Rule #3 – Self-Governance Should Be the Goal of Organizational Conduct Processes

The entire organizational process should be centered around one goal – to promote and encourage organizations to self-police and self-govern. This theme should be woven into the investigation process, the adjudication process and, most importantly, the sanctioning process. Here are a few ideas that encourage self-governance:

  • Self-Reporting Policies – our model hazing policy at NCHERM has a clause for self-reporting. The idea behind this clause is that you give organizations an incentive for reporting individual misconduct violations (particularly helpful in hazing, Title IX, and other serious crimes – less helpful with alcohol and other minor violations). The clause basically says this – if an individual in your organization violates a policy, and you address it and report it, we will work with you to address JUST that individual and will not sanction the entire organization. To borrow the “carrot and stick” analogy, self-reporting provides a great carrot aimed at getting organizational leaders to draw clear lines of acceptable and unacceptable behavior in their organizations.
  • A Partnership Process – Out of all of the campuses I have worked with, LSU probably does the best job of giving student organizations an incentive to self-investigate, and on the back end does a great job working with organizations on “outcomes” as opposed to “sanctions.” You can read more about their process here.
  • Students Play a Role – Auburn University has done an excellent job integrating students in at every level of the organizational adjudicative process. All investigations (with the exception of Title IX) are conducted by a trained student/administrator team, and students are involved in the adjudicative and appeals processes as well. By creating transparency and involving students in the process, student organizations are much more likely to buy in to self-regulation and have a more favorable attitude towards the investigative/adjudicative process.
  • Create Incentives for Self-Governance Through Outcomes – When you develop educational sanctions (or as I like to call them, outcomes), you should do so with the goal of creating opportunities for students to self-govern in the future. Here are some examples of process outcomes designed to promote self-governance:
    • Working with the group to overhaul its internal conduct/standards process and ensure that members and advisors receive regular training related to member accountability
    • Working with the group to develop clear and articulated membership standards and behavioral policies
    • Having social restrictions tied to demonstrations of self-governance (i.e. if a chapter hits certain benchmarks related to self-governance, some of its social activities can be restored) and providing incentives for future self-reporting/self-governing

Rule #4 - Campuses Should Invest in Training Investigators

Campuses need to invest more in having a team of trained investigators for organizational conduct cases, particularly those involving victims (hazing, sexual or physical violence, etc.). By allowing novice investigators with no formal training investigate these cases, we do a tremendous disservice to victims. Hazing cases, in particular, offer the biggest challenge for new investigators. Think about this – in a Title IX case, the hardest thing an investigator will ever have to do is make a credibility determination. Based on evidence gathered from third parties, whose version of events do I find more credible. This is difficult to do, but not impossible. Hazing cases, on the other hand, involve a concerted effort, even by the victims themselves, to provide misinformation to the investigators. A large percentage of hazing cases end with administrators being unable to substantiate the claims of the case. Investigators need to receive training on how to handle these cases. In a separate blog post, I’ve offered some advice on how to conduct these investigations in a manner more likely to result in a finding of the truth. Campuses who fail to invest in training their investigators will yield the inevitable fruits of that decision – dead end investigations and continued misconduct.
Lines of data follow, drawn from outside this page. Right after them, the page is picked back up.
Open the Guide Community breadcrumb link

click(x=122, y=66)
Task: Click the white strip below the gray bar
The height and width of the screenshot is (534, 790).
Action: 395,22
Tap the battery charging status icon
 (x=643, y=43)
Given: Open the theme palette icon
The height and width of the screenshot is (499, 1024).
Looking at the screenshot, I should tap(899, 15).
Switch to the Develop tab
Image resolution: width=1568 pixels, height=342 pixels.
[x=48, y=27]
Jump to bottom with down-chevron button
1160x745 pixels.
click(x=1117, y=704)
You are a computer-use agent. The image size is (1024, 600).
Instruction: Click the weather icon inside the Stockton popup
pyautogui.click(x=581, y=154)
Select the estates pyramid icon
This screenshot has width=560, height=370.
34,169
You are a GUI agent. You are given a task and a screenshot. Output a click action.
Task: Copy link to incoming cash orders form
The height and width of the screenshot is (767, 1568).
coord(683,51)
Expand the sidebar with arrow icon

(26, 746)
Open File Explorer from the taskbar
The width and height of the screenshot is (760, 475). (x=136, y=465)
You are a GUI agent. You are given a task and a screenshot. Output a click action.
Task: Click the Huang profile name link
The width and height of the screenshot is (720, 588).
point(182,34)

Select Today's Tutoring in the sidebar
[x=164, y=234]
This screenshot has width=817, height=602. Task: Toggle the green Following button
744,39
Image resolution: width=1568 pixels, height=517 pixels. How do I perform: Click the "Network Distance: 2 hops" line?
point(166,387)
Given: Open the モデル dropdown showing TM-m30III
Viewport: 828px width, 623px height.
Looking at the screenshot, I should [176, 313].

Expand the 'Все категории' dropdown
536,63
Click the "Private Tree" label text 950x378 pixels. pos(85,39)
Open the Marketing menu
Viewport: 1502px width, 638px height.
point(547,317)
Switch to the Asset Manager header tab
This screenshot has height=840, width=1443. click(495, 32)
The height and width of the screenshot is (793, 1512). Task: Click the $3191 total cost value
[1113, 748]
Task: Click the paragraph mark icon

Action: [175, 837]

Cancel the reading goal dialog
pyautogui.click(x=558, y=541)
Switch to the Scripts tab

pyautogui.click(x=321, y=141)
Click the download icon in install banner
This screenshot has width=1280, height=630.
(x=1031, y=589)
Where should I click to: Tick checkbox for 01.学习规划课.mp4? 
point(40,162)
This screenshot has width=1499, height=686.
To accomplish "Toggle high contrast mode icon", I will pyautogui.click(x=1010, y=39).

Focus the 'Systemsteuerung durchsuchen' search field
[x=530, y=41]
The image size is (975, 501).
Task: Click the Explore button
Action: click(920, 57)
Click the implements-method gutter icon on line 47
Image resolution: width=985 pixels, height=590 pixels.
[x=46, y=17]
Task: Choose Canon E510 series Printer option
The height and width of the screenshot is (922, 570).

Rule #5 – Cease and Desist Orders Are Last, Not First, Option

I have worked with several campuses in the last few years whose automatic default, any time they receive an allegation of potential misconduct, is to place the organization on a cease and desist (the organizational equivalent of interim suspension). I think cease and desist orders should be used sparingly in order to have the most impact and to avoid creating unnecessary animosity between the students and the administration. Issuing cease and desist notices are appropriate when failing to do so could place students in harm’s way. In any sort of serious hazing case, or in cases of serious physical abuse or sexual misconduct that is clearly organizational in nature (like the Kappa Delta Rho case at Penn State last year), a cease and desist is the appropriate response. But many campuses have now taken the step of issuing a cease and desist for almost all cases, regardless of severity. A campus recently called me about a Title IX case they were investigating, in which an alleged sexual assault may have risen out of a fraternity party. The case was completely individual in nature, and nothing indicated that the chapter knew about, condoned, or was in any position to stop the alleged assault. The investigation had revealed that there were some other issues related to the party (namely distribution of alcohol) that may eventually lead to charges against the chapter, and the campus administrators asked if a cease and desist was appropriate. I responded, as I always do to this question, with a question of my own – “If this were just a standard run of the mill alcohol case, not involving a Title IX investigation, would you offer a cease and desist?”  The answer to that question being “no,” I proceeded to my next question. “Then why would the fact that this information came from a Title IX investigation and not some other type of report cause you to order a cease and desist?”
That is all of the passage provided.